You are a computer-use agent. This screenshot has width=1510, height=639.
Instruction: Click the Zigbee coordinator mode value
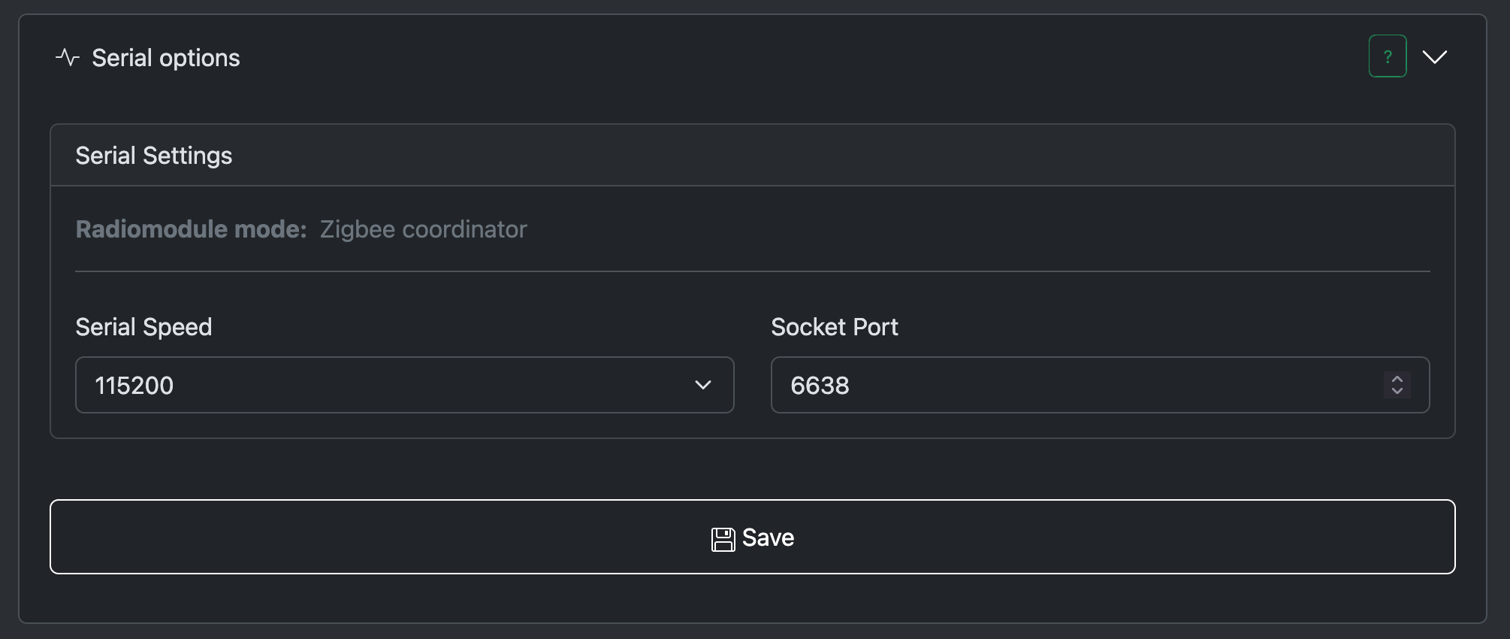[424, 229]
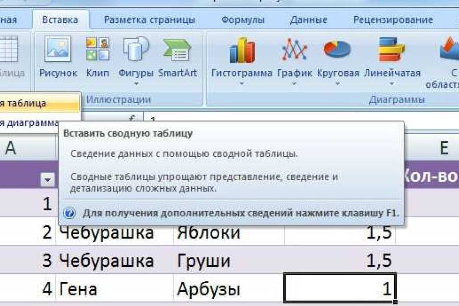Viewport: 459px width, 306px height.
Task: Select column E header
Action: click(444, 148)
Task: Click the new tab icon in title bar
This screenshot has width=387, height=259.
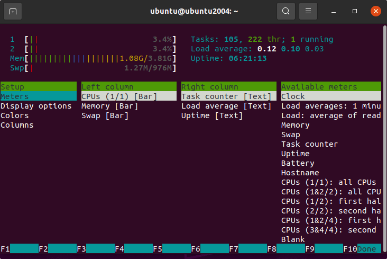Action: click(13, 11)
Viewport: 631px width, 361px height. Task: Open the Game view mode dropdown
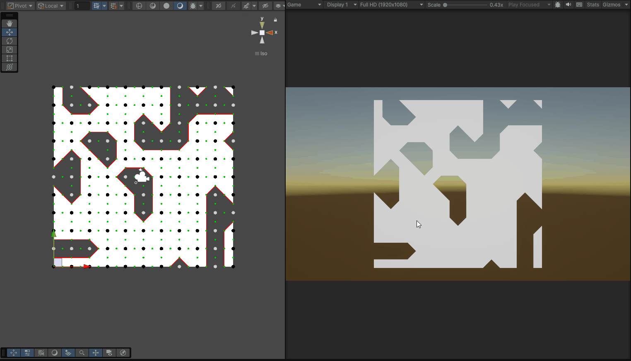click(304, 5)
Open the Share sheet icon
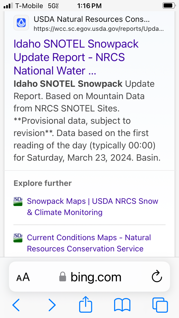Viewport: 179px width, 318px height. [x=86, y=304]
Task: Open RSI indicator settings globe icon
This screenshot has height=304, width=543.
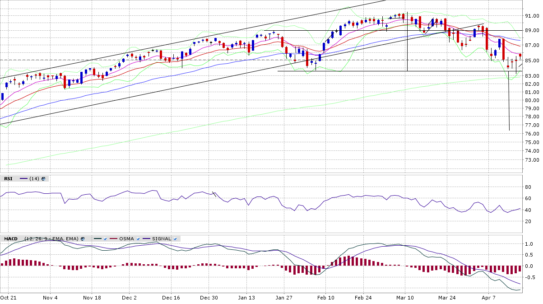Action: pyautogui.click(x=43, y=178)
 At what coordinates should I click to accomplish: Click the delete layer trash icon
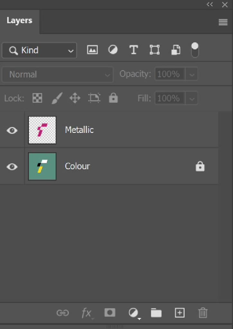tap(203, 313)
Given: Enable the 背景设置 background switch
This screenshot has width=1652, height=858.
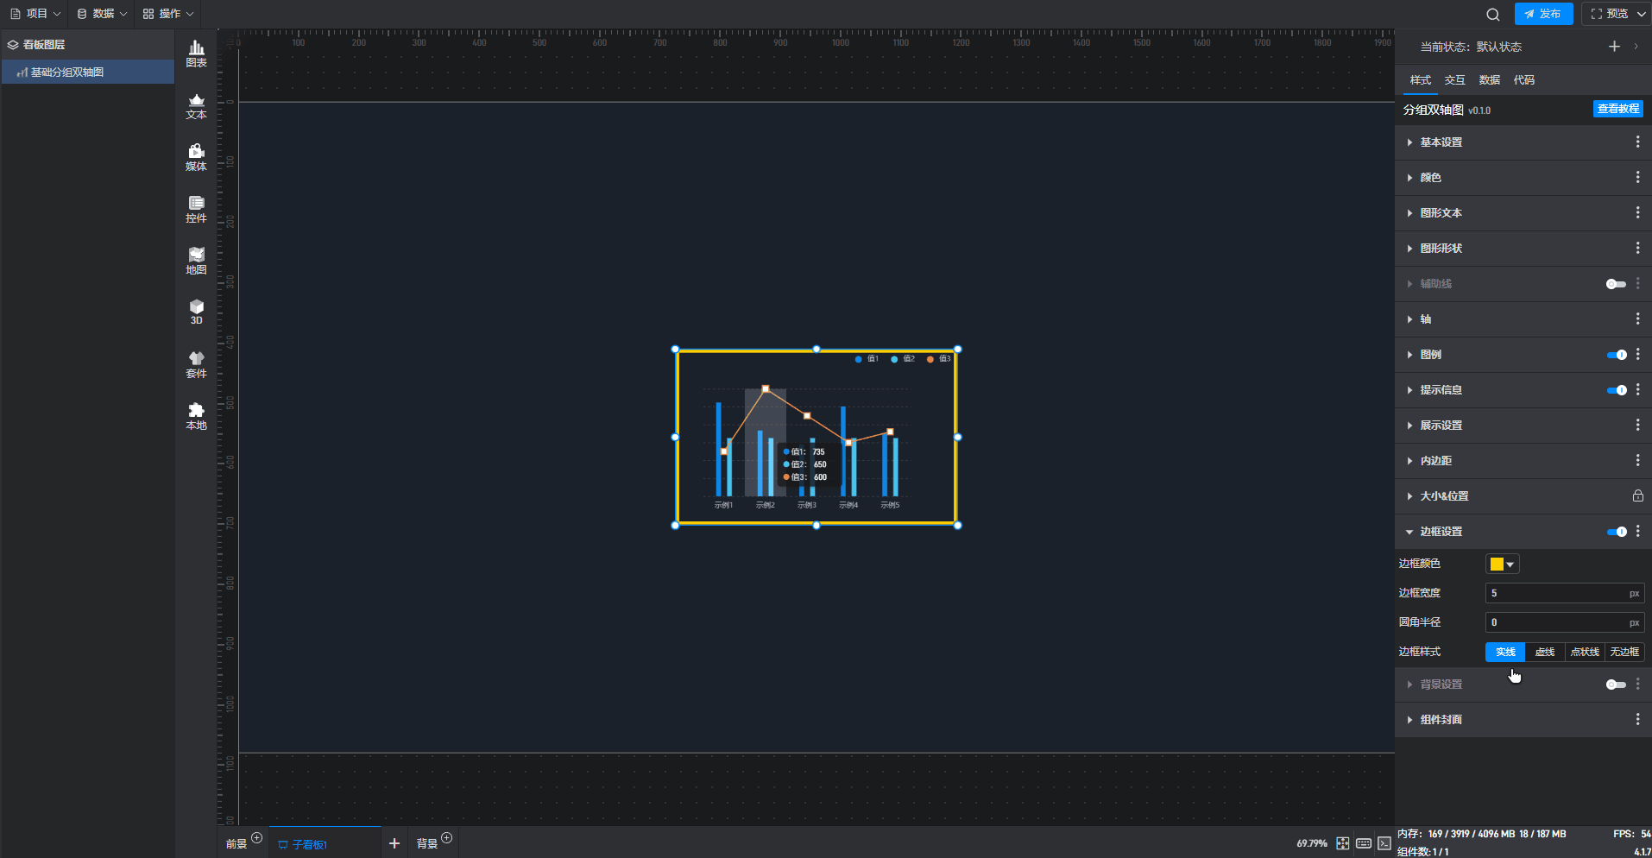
* * *
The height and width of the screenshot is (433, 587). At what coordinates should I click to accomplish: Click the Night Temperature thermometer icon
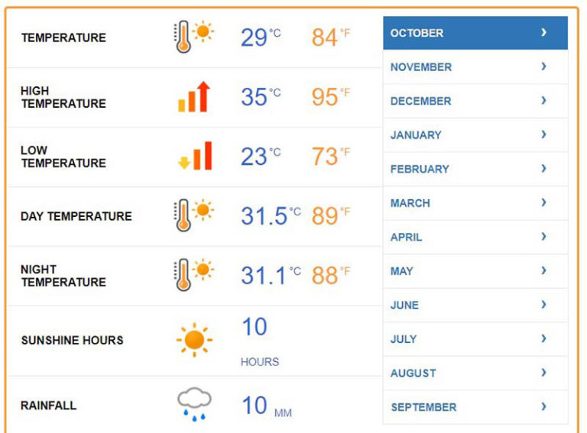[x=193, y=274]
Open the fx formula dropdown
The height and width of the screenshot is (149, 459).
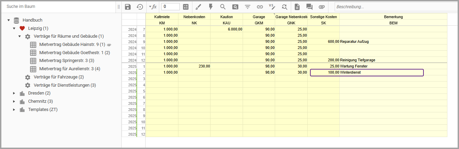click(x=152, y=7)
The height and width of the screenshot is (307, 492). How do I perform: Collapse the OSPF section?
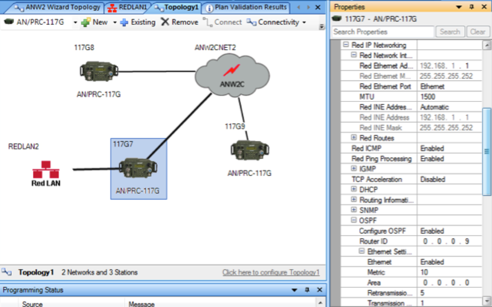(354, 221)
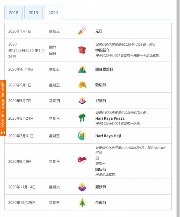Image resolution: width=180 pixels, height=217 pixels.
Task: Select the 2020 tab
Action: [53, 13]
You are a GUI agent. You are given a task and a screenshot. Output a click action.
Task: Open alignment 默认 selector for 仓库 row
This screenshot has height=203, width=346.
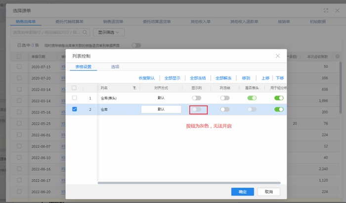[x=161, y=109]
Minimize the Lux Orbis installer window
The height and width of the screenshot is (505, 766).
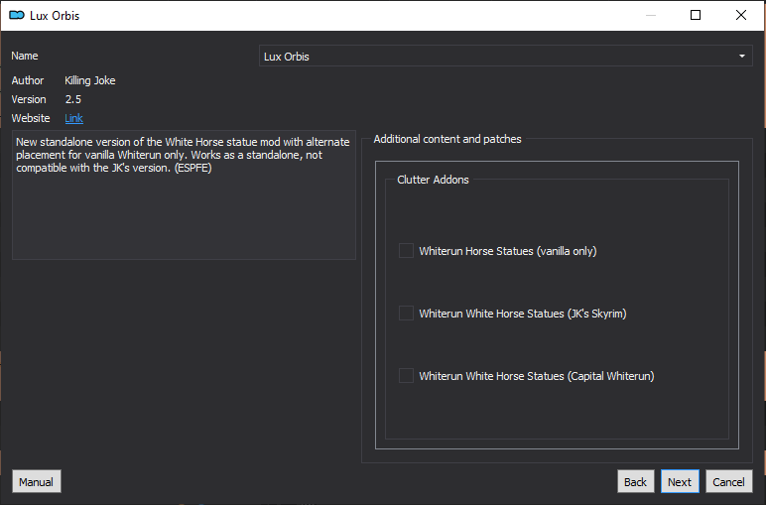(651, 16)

- **Task description**:
With the pictures omitted, copy the entries above exactly from the line containing "Viewport: 631px width, 361px" through the line containing "This screenshot has width=1652, height=858.", both lines included.

- **Your response**:
Viewport: 631px width, 361px height. Task: Open the Game view mode dropdown
click(304, 5)
Open the Share sheet icon
Viewport: 179px width, 318px height. [x=86, y=304]
Task: Open RSI indicator settings globe icon
This screenshot has height=304, width=543.
Action: pyautogui.click(x=43, y=178)
 At what coordinates should I click to accomplish: Click the delete layer trash icon
tap(203, 313)
Given: Enable the 背景设置 background switch
This screenshot has width=1652, height=858.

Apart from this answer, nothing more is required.